Downtown Houston from our apartment

I can't believe it's already June and tomorrow is my hubby's birthday! This summer is flying by, it's crazy. I think every day goes by faster than the last. A month into his internship and things couldn't be better for Jose, thanks to God, we've been blessed. We're staying in a cozy apartment, thanks to Jose's sister, and at the moment I really can't complain. But because time is flying by, I realize that I really need to figure out what I'm going to do with myself after Jose graduates from law school.

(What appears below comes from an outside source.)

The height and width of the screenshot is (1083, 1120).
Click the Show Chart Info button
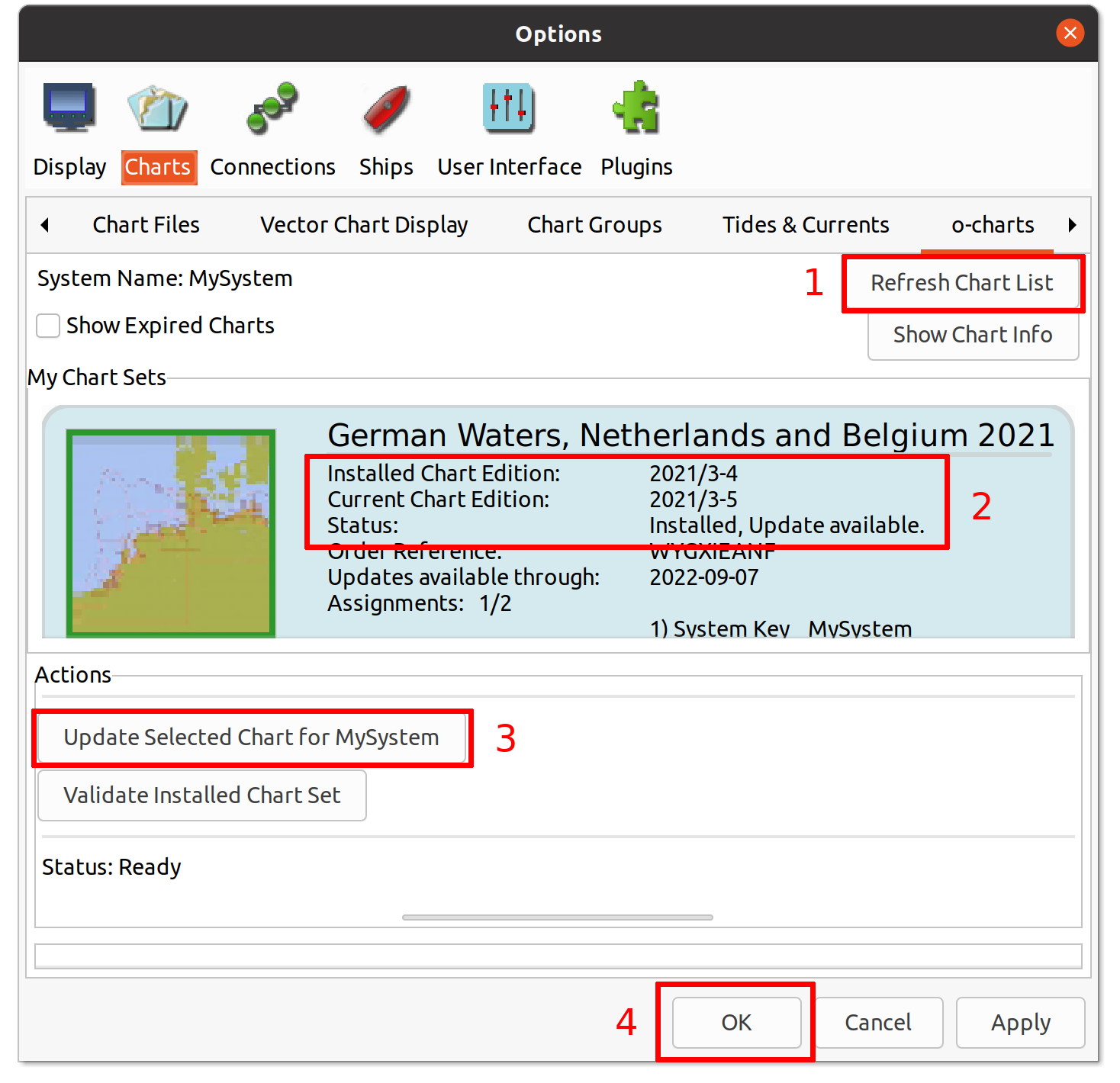[x=973, y=335]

What do I mean by that? Well, I've been going back and forth, I've always been pretty indecisive, but I'm determined to go to art school of some kind (as if that narrows it down!). For awhile, I was so determined to go to culinary school, but then when I think about all of the other things I enjoy doing, I almost get a little sad that I won't be able to develop the other interests, at least academically/professionally. But whatever I decide to do, I know that at one point or another I would like to serve others too. This life isn't my own to live and I wouldn't feel right just pursuing my own interests without acknowledging the suffering that exists in the world.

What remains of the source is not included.